How can a child go from rolling her eyes at me, eating crunchy bread, making us laugh to being still, growing cold, gone? The moment of death was a shock like no other, anticipated in every way but absolutely not expected. Ten year olds are so full of life, how is it possible that life can go, just like that?
How did age ten as a transitional age come to mean a transition to death? How did I not really fully know that ten year olds die? I feel simultaneous gratitude and sorrow, for the decade that I had with my child. A decade is a gift, when I think of my friends whose babies have died. But a decade is also a life interrupted, a child just beginning to tiptoe out of childhood. It is unfathomable that Neve might have looked like the ten year olds I see around me, had she not been unwell, dying and then dead.
Absence
And then there is after. There is the time of absence, when Neve would have been a preteen and a young teenager and beyond. I see her friends and her cohort I and wonder. They seem so grown up. They walk to school alone, they play in the park without parents, they wear clothes that I associate with teenagers. With the period of illness being so hazy, my brain tries to grow Neve from the seven year old into the teenager. The cavernous space of illness and death hampers the fabrication of this image.

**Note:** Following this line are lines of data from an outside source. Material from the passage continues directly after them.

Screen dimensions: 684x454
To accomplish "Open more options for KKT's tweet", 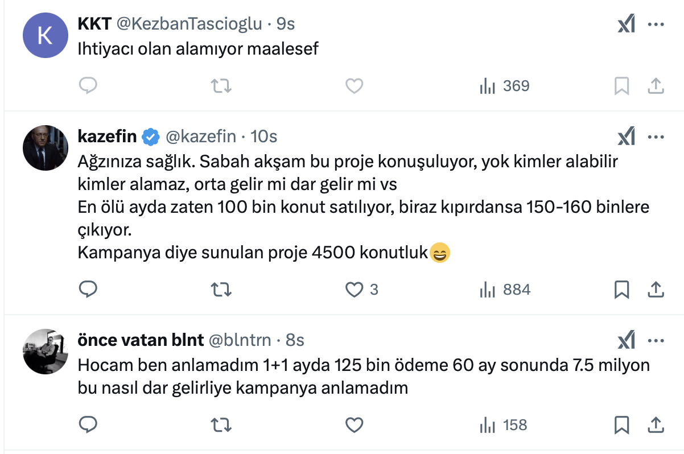I will (x=656, y=24).
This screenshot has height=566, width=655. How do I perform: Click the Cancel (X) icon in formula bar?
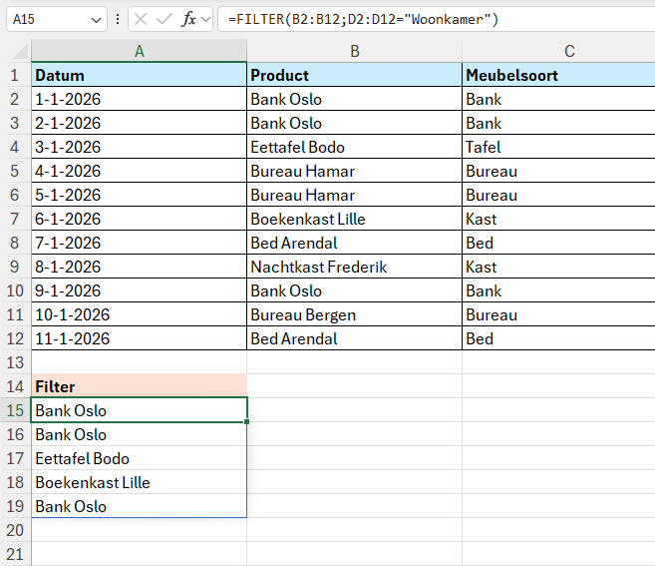pos(142,20)
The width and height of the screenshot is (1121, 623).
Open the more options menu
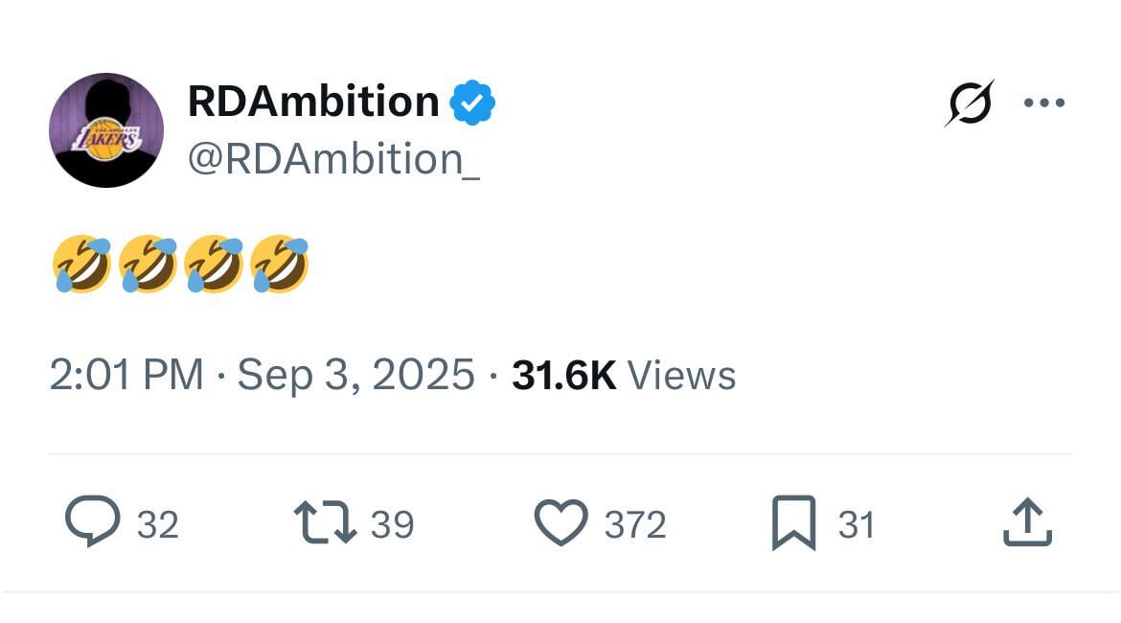[1044, 101]
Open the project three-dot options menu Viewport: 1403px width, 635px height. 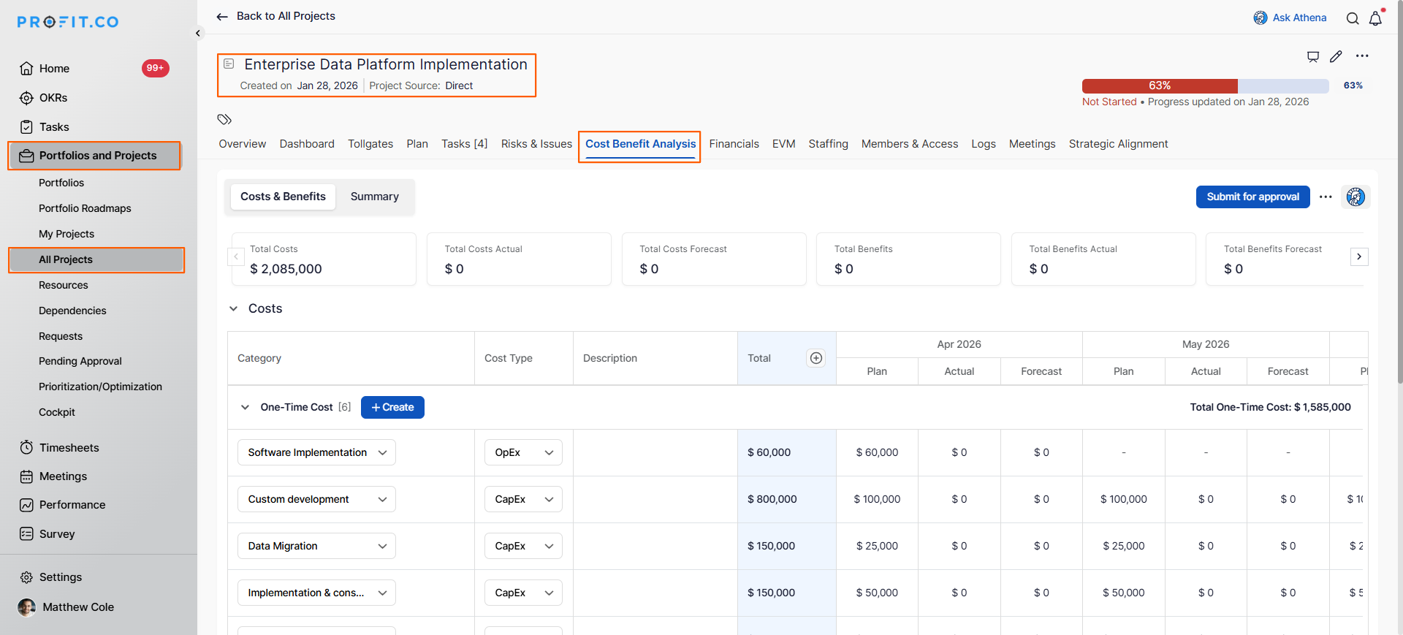[x=1362, y=56]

I see her friends in their final year of primary school, pondering secondary schools and I can’t really understand. How could the well Neve that I knew, the young child, how could she have been teetering on the edge of leaving young childhood behind? How can an illness create such a blur in a life, that the borders are vague yet also stark? Diagnosis was a fixed period, yet she was unwell before and her diagnosis didn’t become fully clear immediately. Equally, her death, April 30th, just after 7pm, was fixed, yet her final years were such a period of living and not, of developing and unraveling, that her illness often obscures the reality of her death.
We started to read the first Harry Potter book when she was unwell but it quickly became too complicated for her. Or maybe her brain became too clouded to understand it. As her 11th birthday approaches, I wonder whether she would be hoping for a Hogwarts letter. I wonder what happened to that space of time, how that small child could, in a different life, be dreaming of a letter of acceptance from Professor McGonagall.
How will the absence expand, in the coming years, endless, leaving Neve behind in the fragments of a short life, only blurry memories to cling to?
Hello Emily.
Thank you for your eloquent writing.
It is a beautiful expression of your love for Neve.
Your description of Neve pre-diagnosis, age seven, reminds me of Norah Jone's song Seven Years. I was most curious if you know it?